As I was struggling to find a better way to visualize, I discovered the amazing ggeffects package by Daniel Lüdecke and contributors. I’ll plan to spend more time with this package! Below is a plot of Loyalty’s marginal effect on churn, but notice how it is bifurcated by pricejump_b (on the left) and bundle_b (on the right). If the price has recently jumped, the churn probability is ~ 1X% higher (as indicated by the blue line and its confidence interval). If the customer owns a bundle, the blue illustrates how the churn probability is ~1X% lower.
How to interpret logistic coefficients
Before concluding, I want to briefly explain coefficient interpretation in the logistic regression.
The coefficient is the estimated change in log odds associated with a one-unit change in the feature (aka, predictor).
Where probability is given by p, odds = 1/(1-p) and log odds = log[1/(1-p)].
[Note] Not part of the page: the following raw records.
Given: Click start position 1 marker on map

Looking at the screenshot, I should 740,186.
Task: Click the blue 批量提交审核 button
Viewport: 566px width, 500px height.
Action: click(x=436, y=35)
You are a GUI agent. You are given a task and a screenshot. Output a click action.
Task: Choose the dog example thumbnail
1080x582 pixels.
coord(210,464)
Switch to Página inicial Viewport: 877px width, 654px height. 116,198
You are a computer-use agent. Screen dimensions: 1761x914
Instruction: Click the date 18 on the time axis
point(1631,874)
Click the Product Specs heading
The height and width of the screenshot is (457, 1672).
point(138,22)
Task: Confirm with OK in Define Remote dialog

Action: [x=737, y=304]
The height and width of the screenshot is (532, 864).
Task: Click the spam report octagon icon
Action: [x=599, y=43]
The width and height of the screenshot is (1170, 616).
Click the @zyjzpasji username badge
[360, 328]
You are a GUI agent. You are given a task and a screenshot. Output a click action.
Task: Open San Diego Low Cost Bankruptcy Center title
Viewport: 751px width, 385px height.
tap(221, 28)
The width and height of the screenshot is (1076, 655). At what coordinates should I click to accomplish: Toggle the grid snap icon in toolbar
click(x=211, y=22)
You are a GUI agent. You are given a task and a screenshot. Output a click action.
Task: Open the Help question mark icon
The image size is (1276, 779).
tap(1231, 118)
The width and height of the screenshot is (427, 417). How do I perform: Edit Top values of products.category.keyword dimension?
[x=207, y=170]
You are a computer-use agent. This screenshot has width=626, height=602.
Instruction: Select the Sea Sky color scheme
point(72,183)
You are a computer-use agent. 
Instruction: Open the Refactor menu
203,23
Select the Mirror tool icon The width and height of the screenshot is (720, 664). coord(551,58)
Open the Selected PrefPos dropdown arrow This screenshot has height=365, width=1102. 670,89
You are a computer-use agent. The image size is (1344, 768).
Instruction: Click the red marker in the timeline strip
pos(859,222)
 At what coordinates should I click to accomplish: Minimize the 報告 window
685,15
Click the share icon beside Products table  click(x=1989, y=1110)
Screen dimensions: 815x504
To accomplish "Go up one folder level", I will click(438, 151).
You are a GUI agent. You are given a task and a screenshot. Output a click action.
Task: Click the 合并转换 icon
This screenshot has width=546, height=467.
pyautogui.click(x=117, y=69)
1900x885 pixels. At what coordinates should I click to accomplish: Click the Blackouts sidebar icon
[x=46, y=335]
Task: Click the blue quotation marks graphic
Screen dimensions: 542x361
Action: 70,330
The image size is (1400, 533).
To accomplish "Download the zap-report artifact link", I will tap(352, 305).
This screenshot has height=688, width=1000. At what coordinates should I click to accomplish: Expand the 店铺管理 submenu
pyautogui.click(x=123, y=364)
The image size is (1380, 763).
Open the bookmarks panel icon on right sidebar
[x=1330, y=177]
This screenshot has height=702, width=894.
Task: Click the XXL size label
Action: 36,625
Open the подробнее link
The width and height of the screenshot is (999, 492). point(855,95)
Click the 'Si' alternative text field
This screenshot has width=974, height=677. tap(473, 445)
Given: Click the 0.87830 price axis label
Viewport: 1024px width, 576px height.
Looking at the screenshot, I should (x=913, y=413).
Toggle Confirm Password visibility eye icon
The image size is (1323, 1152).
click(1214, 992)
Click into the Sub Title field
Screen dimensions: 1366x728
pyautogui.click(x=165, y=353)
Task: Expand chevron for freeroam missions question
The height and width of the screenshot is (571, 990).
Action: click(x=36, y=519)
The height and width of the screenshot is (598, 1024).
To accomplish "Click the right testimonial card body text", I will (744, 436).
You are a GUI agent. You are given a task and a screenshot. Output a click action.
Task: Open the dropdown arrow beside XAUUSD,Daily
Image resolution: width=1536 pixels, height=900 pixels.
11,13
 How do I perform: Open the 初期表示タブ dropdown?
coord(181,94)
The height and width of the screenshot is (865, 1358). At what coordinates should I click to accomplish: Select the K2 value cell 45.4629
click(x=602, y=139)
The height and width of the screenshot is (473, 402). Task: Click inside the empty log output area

Per the end of my code, consider a customer with mean/mode values (including no recent price jump) across the features but loyalty of zero years. The model gives a probability of churn of 37.54%. Now let’s switch to pricejump_b = TRUE. That’s a one-unit increase in this feature (from 0 = FALSE to 1 = TRUE). This feature’s coefficient is 0.4984422. What is the revised probability?
Because Δlog(odds) = 0.4984422, Δ(odds) =exp(0.4984422) =1.6462. If p =37.54%, the odds are given by odds =p/(1-p) =0.6010 and we expect the odds to increase to 0.6010*1.6462 =0.9894. Because p =1/(1 + odds), that’s a revised probability of 1/(1+0.9894) =49.73%. Indeed, that’s what the model says!
Now let’s use this hypothetical customer and add a single year of loyalty:
Loyalty’s coefficient is -0.1179751 such that a one-year change in loyalty years (i.e., a one-unit increase) will multiply the odds by exp(-0.1179751) = 0.8887.
The odds of 0.9894 lower to 0.9894 * 0.8887 = 0.8793, which is a revised probability of 0.8793/(1 +0.8793) = 46.79% (down from 49.73%).
Finally, let’s add nine years of loyalty to this customer’s observation:
Loyalty’s coefficient is -0.1179751 such that a nine-year change in loyalty years (i.e., a one-unit increase) will multiply the odds by exp(-0.1179751*9) = 0.3458.
The odds of 0.8793 lower to 0.8793 * 0.3458 = 0.3040, which is a revised probability of 0.3040/(1 +.30340) = 23.31% (down from 46.79%).
I hope that was interesting and educational!